* **TASK INSTRUCTIONS**: Copy out everything from the line containing "The width and height of the screenshot is (879, 753)." down to the line containing "tap(718, 449)", both included, and offset every coordinate in the answers by adding 73. Reproduce only those lines, keeping every other part as it stands.

---------------

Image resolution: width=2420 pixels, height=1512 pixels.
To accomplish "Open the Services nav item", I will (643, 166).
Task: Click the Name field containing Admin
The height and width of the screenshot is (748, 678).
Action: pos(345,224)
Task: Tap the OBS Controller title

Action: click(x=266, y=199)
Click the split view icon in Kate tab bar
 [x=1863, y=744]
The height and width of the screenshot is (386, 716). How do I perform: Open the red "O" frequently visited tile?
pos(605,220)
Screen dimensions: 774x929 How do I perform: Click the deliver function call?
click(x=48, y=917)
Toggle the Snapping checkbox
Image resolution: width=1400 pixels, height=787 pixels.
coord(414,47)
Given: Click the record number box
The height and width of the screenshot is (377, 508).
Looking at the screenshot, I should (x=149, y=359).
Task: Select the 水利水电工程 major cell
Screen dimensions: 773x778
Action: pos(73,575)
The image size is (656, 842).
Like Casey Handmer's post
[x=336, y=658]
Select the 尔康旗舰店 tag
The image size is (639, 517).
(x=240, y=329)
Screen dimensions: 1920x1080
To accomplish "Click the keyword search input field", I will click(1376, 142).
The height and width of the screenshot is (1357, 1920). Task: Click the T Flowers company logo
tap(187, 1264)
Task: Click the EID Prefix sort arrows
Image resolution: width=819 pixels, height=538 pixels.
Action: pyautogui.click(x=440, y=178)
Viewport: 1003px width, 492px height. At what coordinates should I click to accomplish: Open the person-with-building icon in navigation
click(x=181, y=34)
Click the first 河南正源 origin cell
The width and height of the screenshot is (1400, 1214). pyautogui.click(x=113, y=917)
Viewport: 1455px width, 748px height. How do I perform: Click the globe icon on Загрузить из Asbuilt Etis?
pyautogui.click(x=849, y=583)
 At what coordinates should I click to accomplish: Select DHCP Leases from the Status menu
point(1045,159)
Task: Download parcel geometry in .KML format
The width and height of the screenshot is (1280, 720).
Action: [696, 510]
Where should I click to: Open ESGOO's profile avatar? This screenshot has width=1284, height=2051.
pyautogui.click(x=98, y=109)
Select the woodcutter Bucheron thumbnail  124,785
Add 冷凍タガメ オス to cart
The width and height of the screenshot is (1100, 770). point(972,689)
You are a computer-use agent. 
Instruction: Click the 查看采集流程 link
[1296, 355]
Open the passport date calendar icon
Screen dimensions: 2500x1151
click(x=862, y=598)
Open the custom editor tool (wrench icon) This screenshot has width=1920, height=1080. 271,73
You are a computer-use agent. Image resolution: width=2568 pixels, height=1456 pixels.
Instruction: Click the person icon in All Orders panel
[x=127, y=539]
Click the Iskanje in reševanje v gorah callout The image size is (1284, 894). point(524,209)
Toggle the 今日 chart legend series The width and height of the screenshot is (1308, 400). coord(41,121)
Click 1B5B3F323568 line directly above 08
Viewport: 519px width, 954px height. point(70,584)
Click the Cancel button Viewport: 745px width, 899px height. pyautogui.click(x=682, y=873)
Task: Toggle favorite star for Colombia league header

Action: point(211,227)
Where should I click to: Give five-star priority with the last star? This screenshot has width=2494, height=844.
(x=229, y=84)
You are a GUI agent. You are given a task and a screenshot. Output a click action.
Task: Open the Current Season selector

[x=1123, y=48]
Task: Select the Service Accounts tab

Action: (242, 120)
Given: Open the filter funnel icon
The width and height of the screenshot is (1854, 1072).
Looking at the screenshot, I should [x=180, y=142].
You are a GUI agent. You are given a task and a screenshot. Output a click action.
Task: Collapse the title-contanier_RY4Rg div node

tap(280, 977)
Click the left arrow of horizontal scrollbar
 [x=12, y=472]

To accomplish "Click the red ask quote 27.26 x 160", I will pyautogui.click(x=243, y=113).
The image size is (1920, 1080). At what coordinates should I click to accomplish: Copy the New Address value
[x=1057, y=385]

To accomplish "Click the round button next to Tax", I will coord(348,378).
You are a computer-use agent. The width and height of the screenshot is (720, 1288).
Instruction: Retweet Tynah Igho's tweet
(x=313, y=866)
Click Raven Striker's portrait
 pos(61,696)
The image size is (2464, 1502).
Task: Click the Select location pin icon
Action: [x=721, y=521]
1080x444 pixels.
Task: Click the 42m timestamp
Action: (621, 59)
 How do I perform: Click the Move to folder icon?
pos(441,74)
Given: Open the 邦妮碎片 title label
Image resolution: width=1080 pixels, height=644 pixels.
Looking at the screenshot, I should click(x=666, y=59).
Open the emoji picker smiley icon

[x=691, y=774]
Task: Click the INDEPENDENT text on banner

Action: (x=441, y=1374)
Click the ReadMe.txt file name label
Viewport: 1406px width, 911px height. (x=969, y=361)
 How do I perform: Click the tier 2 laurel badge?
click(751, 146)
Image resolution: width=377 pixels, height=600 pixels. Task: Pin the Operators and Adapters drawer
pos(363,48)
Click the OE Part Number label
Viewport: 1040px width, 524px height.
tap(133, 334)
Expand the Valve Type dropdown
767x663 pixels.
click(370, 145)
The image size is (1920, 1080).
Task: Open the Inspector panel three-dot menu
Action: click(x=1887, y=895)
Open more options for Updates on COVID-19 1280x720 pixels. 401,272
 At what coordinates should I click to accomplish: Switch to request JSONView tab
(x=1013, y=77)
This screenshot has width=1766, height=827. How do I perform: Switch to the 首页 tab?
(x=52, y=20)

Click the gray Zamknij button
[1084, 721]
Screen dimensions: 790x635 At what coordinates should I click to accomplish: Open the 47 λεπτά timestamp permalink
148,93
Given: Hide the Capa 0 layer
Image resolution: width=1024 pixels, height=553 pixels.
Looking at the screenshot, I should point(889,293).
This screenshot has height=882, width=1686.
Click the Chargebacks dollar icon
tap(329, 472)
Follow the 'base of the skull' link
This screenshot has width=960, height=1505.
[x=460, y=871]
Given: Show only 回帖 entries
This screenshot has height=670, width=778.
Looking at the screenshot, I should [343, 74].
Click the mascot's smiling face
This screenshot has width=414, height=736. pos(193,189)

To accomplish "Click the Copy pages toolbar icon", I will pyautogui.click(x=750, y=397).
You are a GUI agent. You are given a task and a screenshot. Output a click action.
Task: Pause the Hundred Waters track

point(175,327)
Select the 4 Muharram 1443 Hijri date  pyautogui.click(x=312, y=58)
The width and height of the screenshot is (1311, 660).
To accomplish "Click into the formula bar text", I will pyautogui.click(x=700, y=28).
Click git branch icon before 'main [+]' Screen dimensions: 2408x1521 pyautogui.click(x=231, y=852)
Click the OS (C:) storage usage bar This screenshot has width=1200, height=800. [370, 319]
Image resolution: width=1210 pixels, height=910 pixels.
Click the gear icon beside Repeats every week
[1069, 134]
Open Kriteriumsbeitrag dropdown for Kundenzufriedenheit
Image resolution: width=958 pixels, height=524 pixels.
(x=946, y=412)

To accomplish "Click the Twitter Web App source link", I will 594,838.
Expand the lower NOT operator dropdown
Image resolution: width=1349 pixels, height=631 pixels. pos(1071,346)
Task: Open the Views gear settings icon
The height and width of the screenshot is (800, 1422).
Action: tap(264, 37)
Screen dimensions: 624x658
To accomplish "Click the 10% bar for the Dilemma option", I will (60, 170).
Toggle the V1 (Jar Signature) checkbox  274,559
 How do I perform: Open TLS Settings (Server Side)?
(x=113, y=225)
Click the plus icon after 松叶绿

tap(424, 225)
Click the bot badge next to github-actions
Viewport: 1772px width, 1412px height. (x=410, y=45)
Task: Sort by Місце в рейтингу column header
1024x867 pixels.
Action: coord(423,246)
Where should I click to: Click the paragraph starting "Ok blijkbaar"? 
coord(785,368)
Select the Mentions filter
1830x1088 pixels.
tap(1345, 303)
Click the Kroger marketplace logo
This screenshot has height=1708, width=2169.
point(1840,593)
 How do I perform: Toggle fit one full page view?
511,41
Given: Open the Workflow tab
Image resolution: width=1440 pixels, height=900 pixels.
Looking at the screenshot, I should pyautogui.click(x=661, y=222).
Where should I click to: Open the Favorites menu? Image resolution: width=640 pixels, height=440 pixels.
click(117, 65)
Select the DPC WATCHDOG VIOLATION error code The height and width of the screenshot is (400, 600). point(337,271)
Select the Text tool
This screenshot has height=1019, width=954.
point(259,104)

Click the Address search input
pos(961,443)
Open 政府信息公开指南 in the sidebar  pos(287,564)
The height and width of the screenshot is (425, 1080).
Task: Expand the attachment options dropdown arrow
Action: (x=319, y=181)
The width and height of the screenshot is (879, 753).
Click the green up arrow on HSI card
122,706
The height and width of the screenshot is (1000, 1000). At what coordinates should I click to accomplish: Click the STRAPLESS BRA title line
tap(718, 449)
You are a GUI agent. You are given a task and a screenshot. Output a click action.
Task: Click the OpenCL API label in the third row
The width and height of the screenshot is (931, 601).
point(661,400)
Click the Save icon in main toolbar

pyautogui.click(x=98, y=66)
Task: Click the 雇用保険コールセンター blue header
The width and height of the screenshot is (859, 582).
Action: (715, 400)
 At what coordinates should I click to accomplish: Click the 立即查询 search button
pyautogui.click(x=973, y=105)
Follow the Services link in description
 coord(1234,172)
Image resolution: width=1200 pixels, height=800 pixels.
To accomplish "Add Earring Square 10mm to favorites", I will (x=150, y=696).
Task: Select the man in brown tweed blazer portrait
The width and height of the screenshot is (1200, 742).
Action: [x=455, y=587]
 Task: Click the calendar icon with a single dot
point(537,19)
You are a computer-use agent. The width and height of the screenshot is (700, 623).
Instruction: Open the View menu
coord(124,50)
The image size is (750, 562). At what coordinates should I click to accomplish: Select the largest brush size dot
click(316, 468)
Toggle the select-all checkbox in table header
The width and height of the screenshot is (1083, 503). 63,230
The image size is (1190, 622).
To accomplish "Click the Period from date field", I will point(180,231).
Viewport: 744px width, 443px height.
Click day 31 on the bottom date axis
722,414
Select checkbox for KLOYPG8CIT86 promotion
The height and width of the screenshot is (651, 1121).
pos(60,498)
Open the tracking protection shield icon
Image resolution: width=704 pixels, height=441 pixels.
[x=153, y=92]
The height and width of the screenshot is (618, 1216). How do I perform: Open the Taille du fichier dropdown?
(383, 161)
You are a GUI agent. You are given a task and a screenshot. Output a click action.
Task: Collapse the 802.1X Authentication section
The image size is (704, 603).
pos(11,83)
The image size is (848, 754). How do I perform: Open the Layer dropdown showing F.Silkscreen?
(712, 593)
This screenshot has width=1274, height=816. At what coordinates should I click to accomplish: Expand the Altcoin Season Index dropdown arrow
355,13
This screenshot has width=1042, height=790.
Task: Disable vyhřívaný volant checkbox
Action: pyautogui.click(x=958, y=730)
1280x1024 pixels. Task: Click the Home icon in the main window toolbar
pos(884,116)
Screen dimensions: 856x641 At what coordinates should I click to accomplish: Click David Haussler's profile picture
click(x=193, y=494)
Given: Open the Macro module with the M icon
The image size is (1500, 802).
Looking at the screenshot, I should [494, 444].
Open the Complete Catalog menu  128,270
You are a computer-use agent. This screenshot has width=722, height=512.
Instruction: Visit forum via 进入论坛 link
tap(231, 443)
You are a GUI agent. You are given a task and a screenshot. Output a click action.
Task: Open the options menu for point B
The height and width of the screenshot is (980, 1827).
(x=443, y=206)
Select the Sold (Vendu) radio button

---------------

* **TASK RESULT**:
The width and height of the screenshot is (879, 753).
Click the green up arrow on HSI card
195,779
The height and width of the screenshot is (1000, 1000). At what coordinates should I click to accomplish: Click the STRAPLESS BRA title line
tap(791, 522)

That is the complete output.